Records of locating words and elements:
···

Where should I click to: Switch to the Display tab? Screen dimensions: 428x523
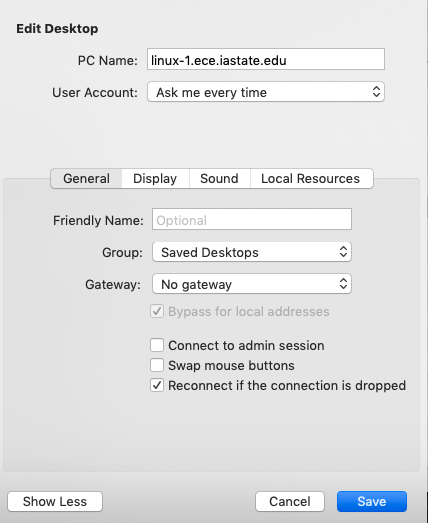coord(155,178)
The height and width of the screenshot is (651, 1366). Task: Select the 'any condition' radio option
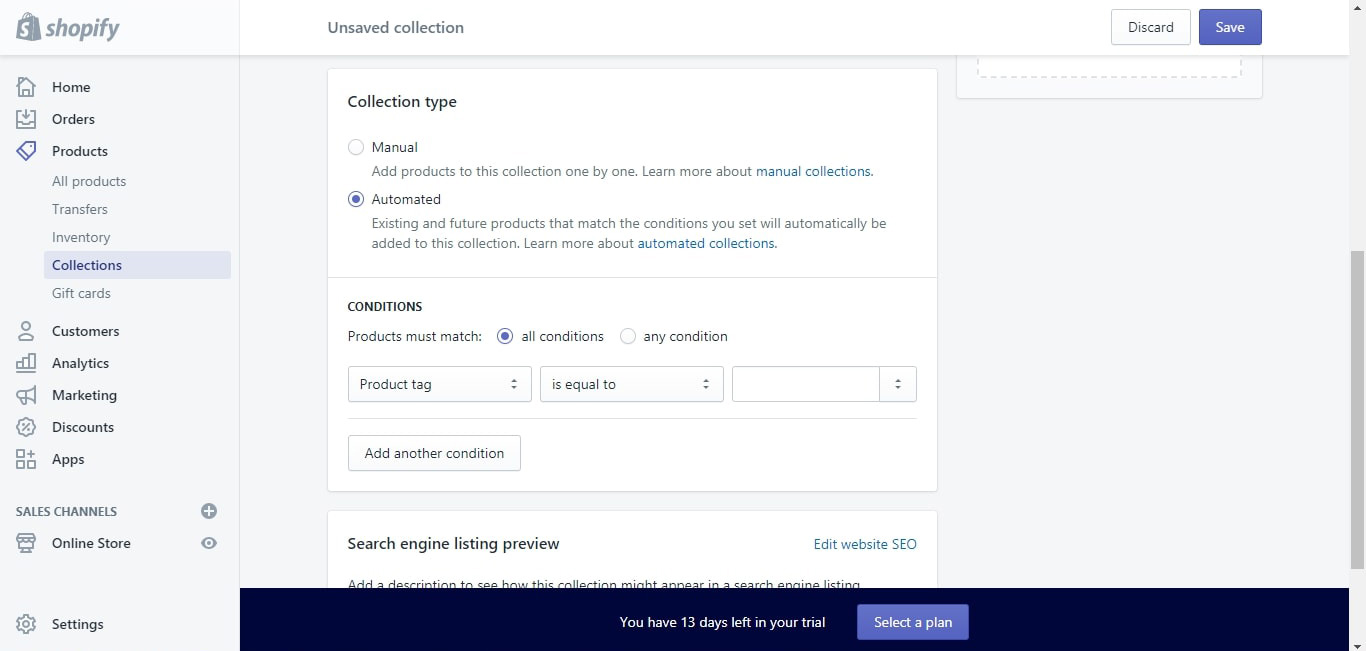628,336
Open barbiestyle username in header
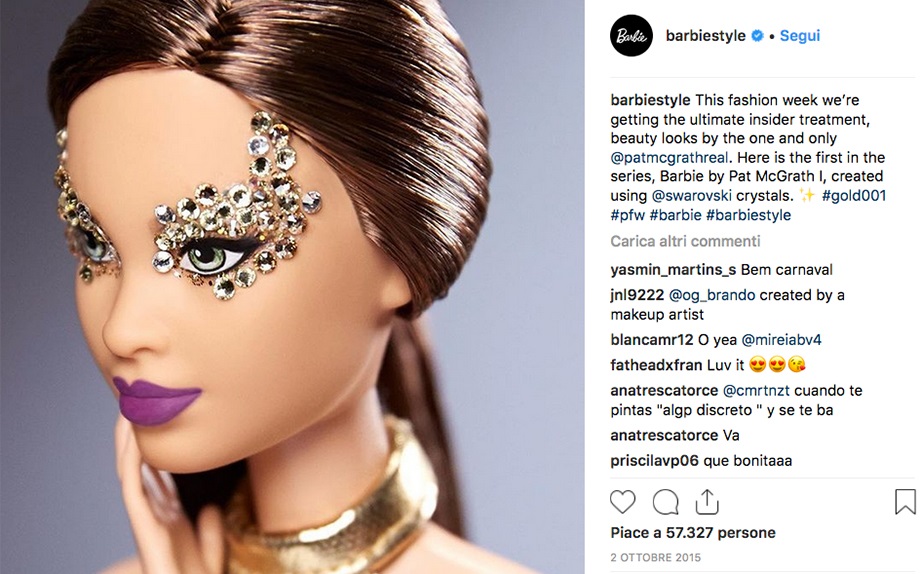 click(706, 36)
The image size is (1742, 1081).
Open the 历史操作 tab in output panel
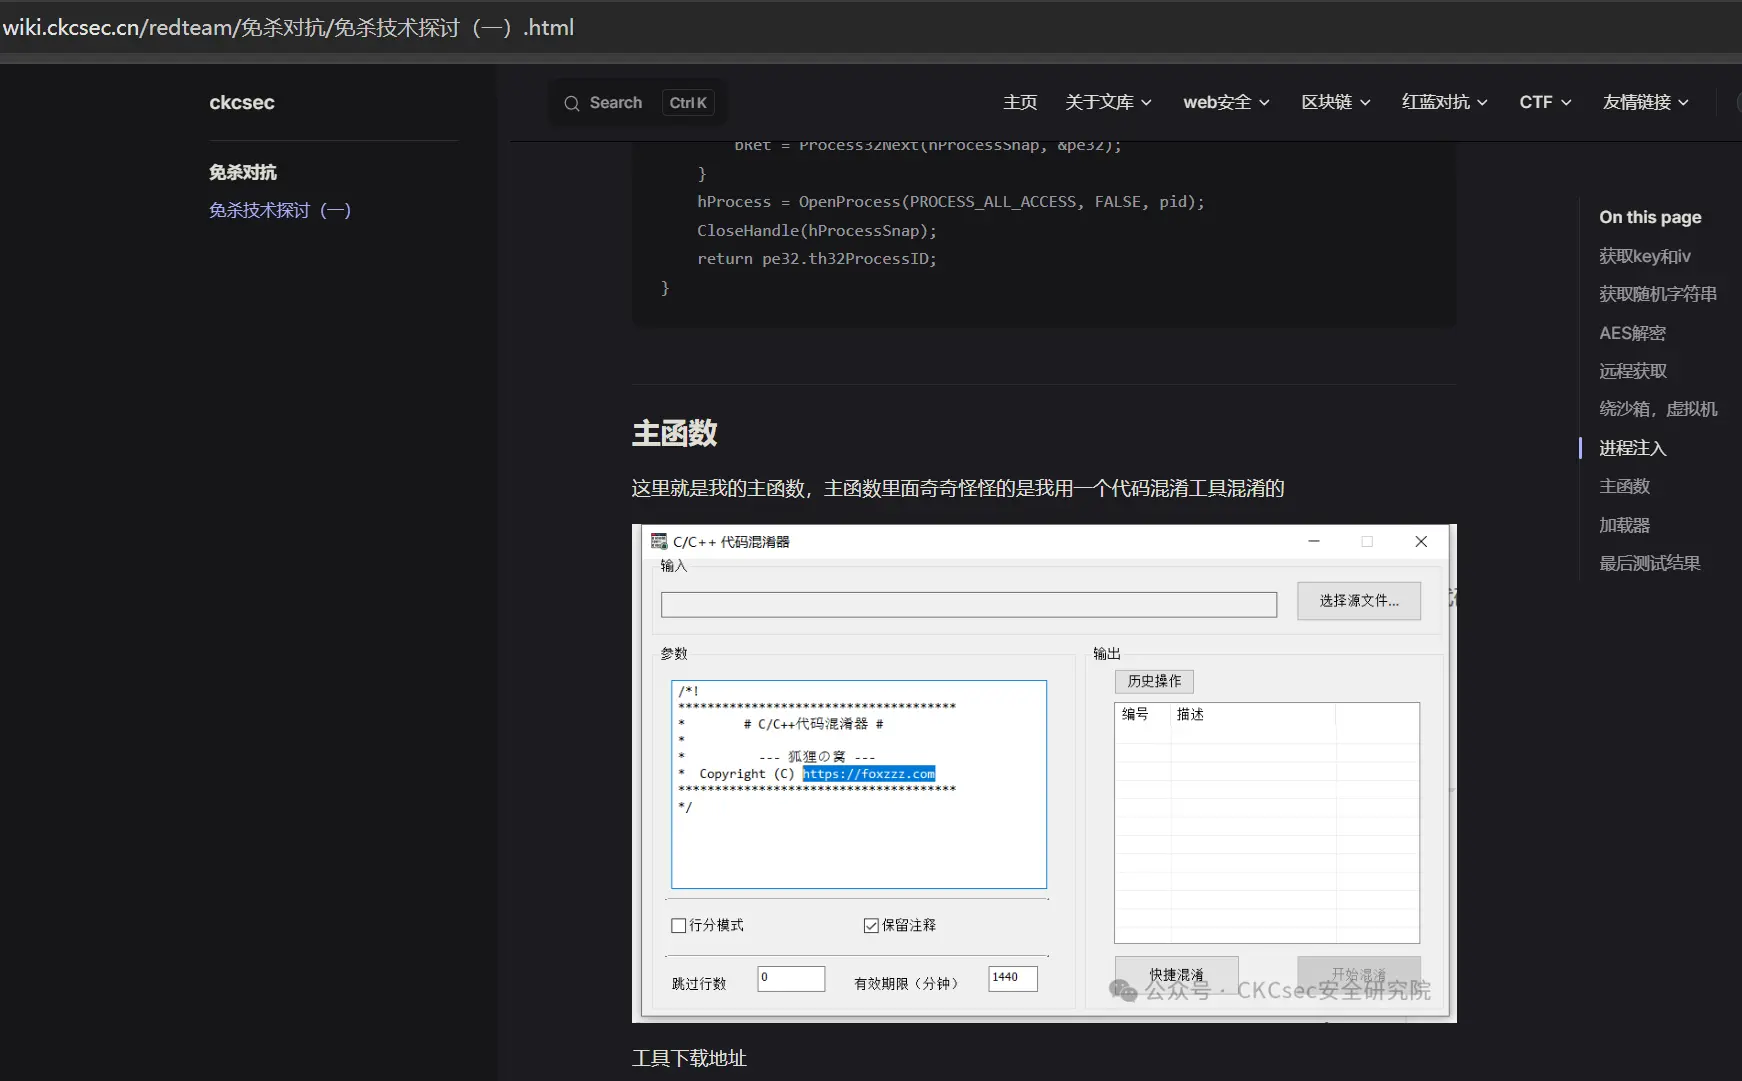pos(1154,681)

···

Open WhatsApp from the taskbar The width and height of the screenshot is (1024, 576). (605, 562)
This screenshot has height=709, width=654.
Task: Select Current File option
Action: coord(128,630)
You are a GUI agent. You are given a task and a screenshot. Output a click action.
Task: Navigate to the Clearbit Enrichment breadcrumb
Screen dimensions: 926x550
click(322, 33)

···

## Work required
Transcribe the lines word for word, beginning with the line containing "Open WhatsApp from" and continuing through the line containing "click(322, 33)".

## Written solution
Open WhatsApp from the taskbar The width and height of the screenshot is (1024, 576). (605, 562)
This screenshot has height=709, width=654.
Task: Select Current File option
Action: coord(128,630)
You are a GUI agent. You are given a task and a screenshot. Output a click action.
Task: Navigate to the Clearbit Enrichment breadcrumb
Screen dimensions: 926x550
click(322, 33)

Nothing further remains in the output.